O argumento de Kusturica
Na Sérvia, o que se passou foi que o director dos Arquivos da Sérvia, Miroslav Perisic, e o realizador bósnio sérvio Emir Kusturica anunciaram ter sido descoberta uma cópia dactilografada, feita nos anos 1930, de uma carta do governador da Bósnia, Oskar Potiorek, que teria sido escrita 13 meses antes da guerra ter começado, ao chefe do Estado-Maior do exército austro-húngaro, Conrad von Hõtzendorf, apelando a uma guerra preventiva contra a Sérvia, para evitar a união dos “eslavos do Sul”.

Para Miroslav Perisic, é uma “prova” de que o assassínio, a 28 de Junho de 1914, do arquiduque Francisco Fernando, herdeiro do trono do império austro-húngaro, em Sarajevo, por um jovem bósnio sérvio, Gavrilo Princip, imbuído dos sonhos da criação de uma Grande Sérvia, foi “apropriado e usado como uma cortina de fumo para perseguir o povo sérvio” e desencadear a I Guerra Mundial, segundo o jornal sérvio Blic.

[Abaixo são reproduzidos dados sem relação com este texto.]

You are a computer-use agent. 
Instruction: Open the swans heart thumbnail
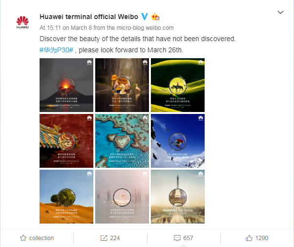[x=122, y=197]
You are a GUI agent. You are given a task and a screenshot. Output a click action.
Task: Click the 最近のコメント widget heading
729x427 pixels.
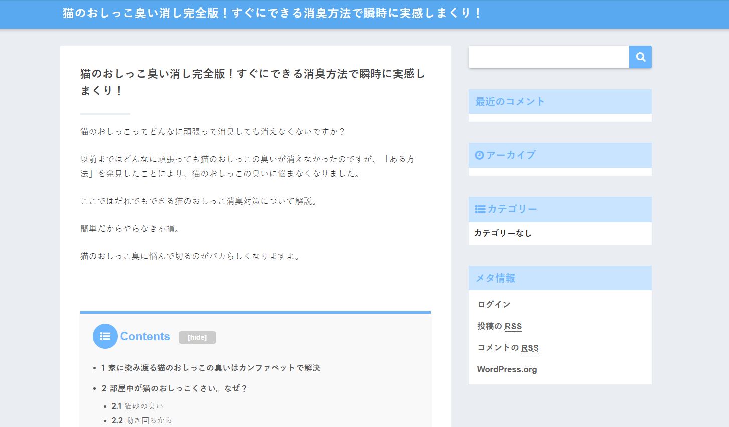click(x=510, y=102)
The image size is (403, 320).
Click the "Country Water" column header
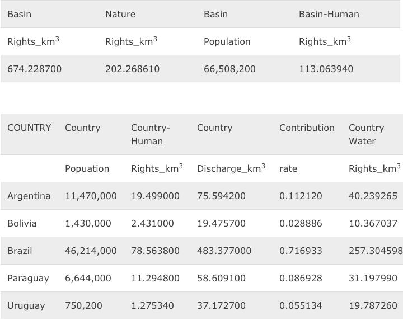coord(366,134)
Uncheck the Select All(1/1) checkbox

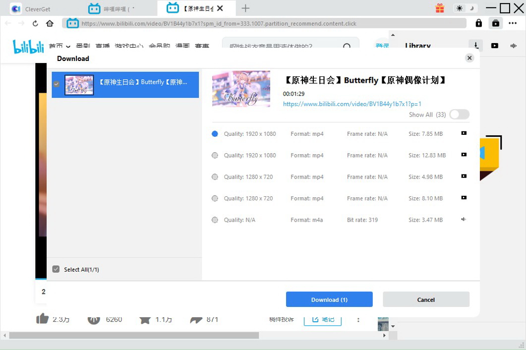[56, 268]
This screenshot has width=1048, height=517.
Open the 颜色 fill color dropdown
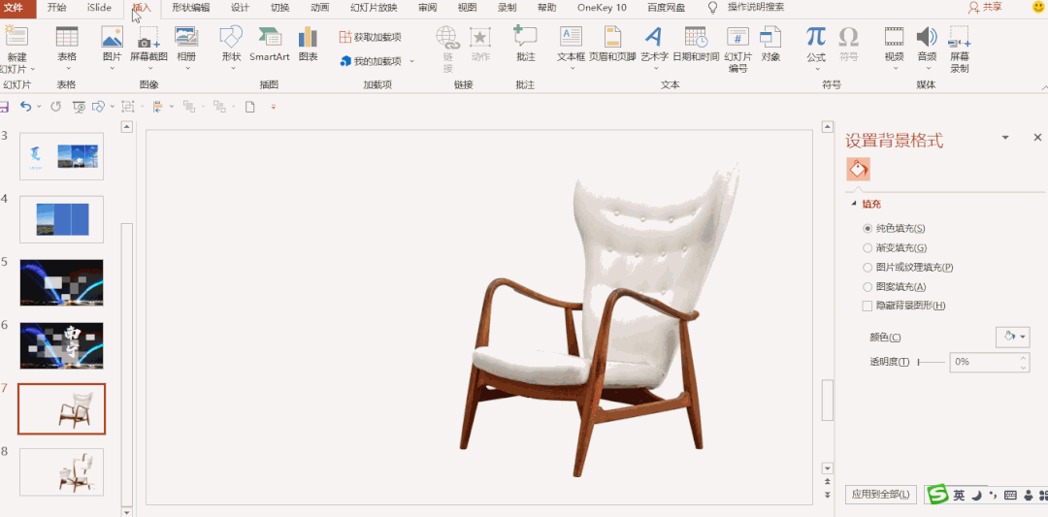pos(1012,337)
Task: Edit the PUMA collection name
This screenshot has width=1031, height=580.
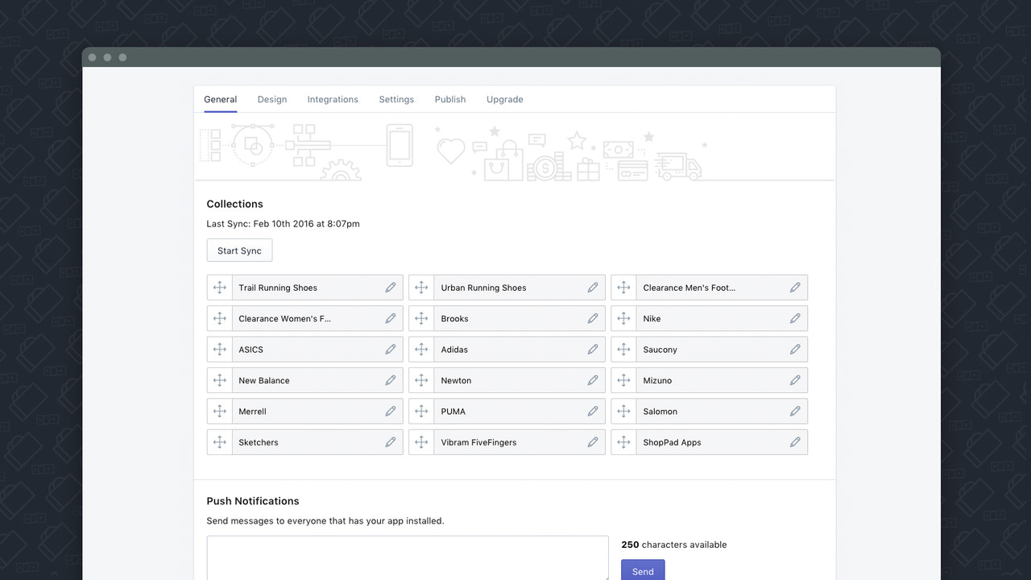Action: tap(593, 411)
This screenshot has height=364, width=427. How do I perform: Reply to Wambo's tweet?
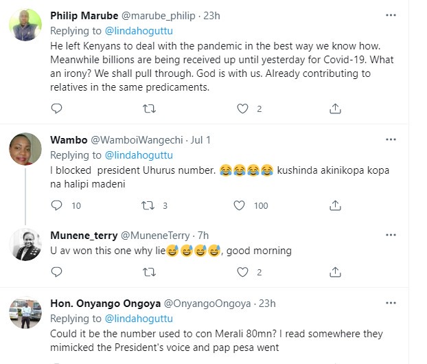56,205
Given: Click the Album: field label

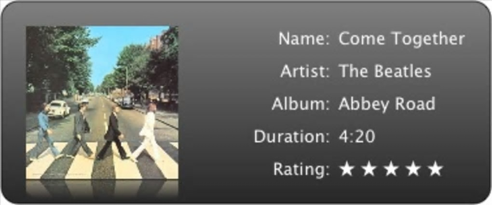Looking at the screenshot, I should coord(301,104).
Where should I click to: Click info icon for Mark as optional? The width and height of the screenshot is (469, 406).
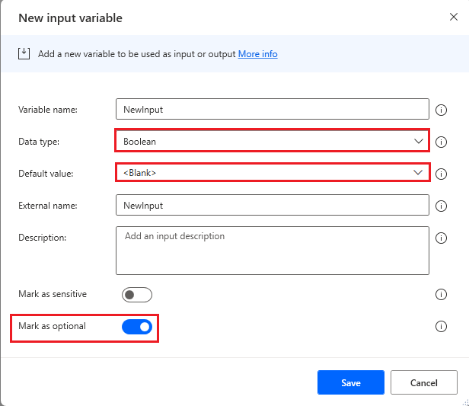point(441,326)
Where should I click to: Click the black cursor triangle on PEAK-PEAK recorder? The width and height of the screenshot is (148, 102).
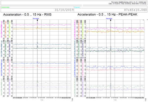point(111,20)
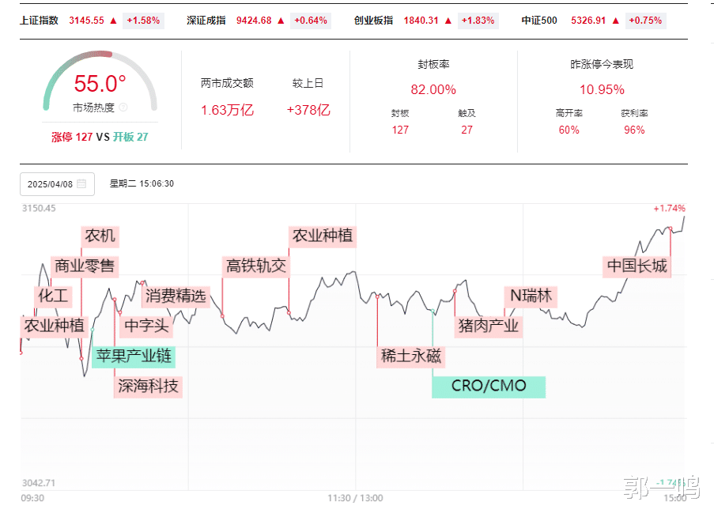Click the red up arrow next to 上证指数
714x517 pixels.
pos(113,21)
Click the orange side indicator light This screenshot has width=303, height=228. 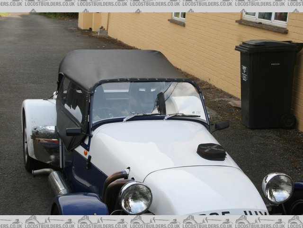(x=86, y=152)
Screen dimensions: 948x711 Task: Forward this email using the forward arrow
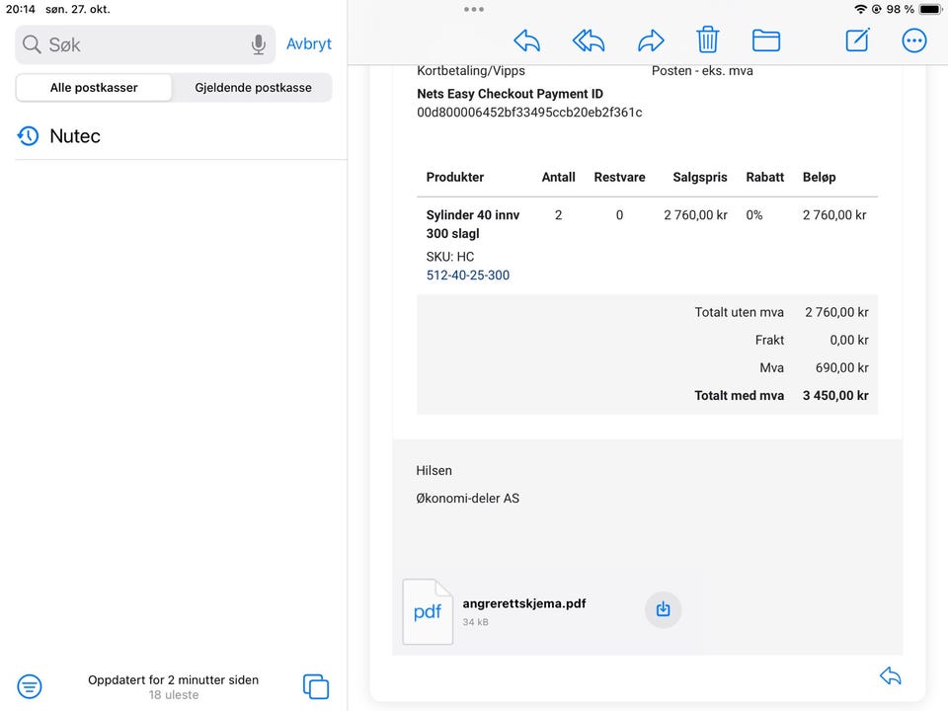click(x=651, y=40)
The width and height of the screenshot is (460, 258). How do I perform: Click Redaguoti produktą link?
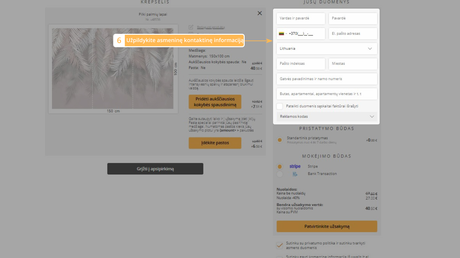[211, 27]
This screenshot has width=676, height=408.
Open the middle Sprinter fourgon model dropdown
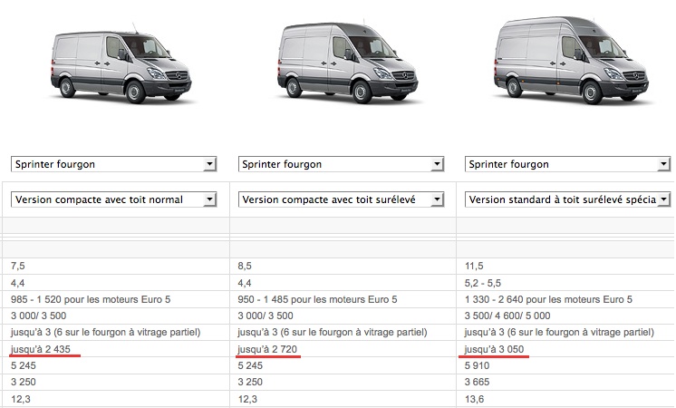tap(341, 164)
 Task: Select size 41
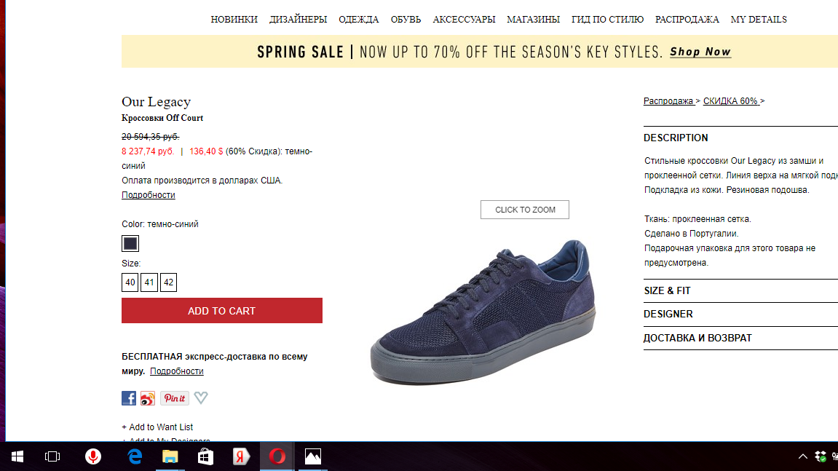click(149, 282)
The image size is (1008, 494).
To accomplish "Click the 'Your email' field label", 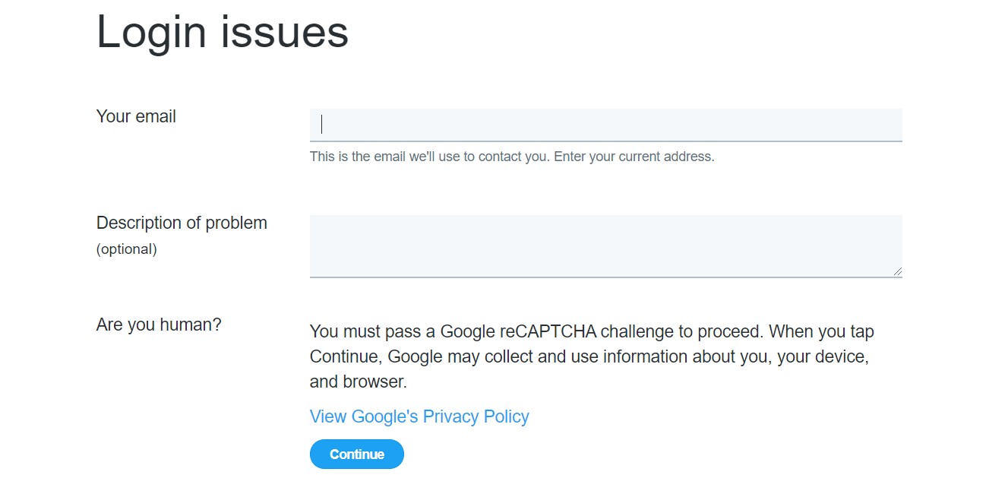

Para os historiadores, não é grande coisa: não é novidade que as ambições nacionalistas da Sérvia incomodavam a Áustria-Hungria e pairava a ideia de que uma guerra seria inevitável — julgava-se é que seria um conflito regional e contido. “Normalmente, negligencia-se que a Europa de Leste e do Sudeste sofreu mais nesta guerra do que a Europa Ocidental”, sublinha o alemão Oliver Janz.

Mas agora, 100 anos depois, e mesmo após outra guerra nos Balcãs, na década de 1990, que continuou as ambições de formar a Grande Sérvia do início do século XX, o nacionalismo sérvio boicota as celebrações preparadas para Sarajevo, em colaboração com a França, ou a conferência internacional em que está empenhado Husnija Kamberovic, do Instituto de História de Sarajevo, que organiza o encontro sem o apoio francês. “Os principais políticos sérvios, e da entidade sérvia da Bósnia-Herzegovina, criticaram as manifestações que marcam o início da I Guerra Mundial em Sarajevo”, diz Kamberovic.

“Mas Sarajevo, como o local do assassínio que empurrou o mundo para uma guerra sangrenta, não devia celebrar. Sarajevo devia recordar o início da guerra da mesma forma que os japoneses evocam os ataques nucleares. Sem grandes celebrações, estátuas, concertos ou corridas de bicicleta. É difícil imaginar como é que se pode celebrar morte e assassínios”, conclui o historiador.

Compreender e questionar
Enquanto se fala de uma guerra distante, do sofrimento dos soldados, das populações civis — talvez fazendo paralelos com guerras actuais para as quais foram destacados europeus, como o Iraque e o Afeganistão —, talvez se possa levar os cidadãos a perguntar por que é que a guerra aconteceu e durou tanto tempo.

“Apesar de haver um grande interesse no centenário, não devemos presumir que haverá uma melhor compreensão geral do que foi este conflito. Políticos, editores, media - e alguns historiadores, lamento dizê-lo — preferem ficar agarrados a narrativas estabelecidas e confortáveis. Podemos perder uma grande oportunidade de abordar os temas críticos para o mundo actual que a I Guerra Mundial nos coloca”, diz Pierre Purseigle.


Um desses temas é o do consentimento da guerra: como é que as populações das nações beligerantes permitiram que o conflito durasse quatro anos? Apesar de haver movimentos pacifistas e desertores, os povos pagaram para financiar a guerra, os soldados continuaram a partir para a frente de batalha, aos milhões. É uma narrativa que deve ser posta lado a lado com a do sofrimento dos soldados, sublinha o historiador britânico. “As populações beligerantes não foram apenas vítimas da guerra. Foram também agentes da sua própria vitimização. Ao consentirem lutar, gastar dinheiro para suportar o esforço de guerra, permitiram que o conflito durasse tanto quanto durou. É fundamental que compreendamos por que consideraram esta guerra defensiva, necessária, com significado existencial.”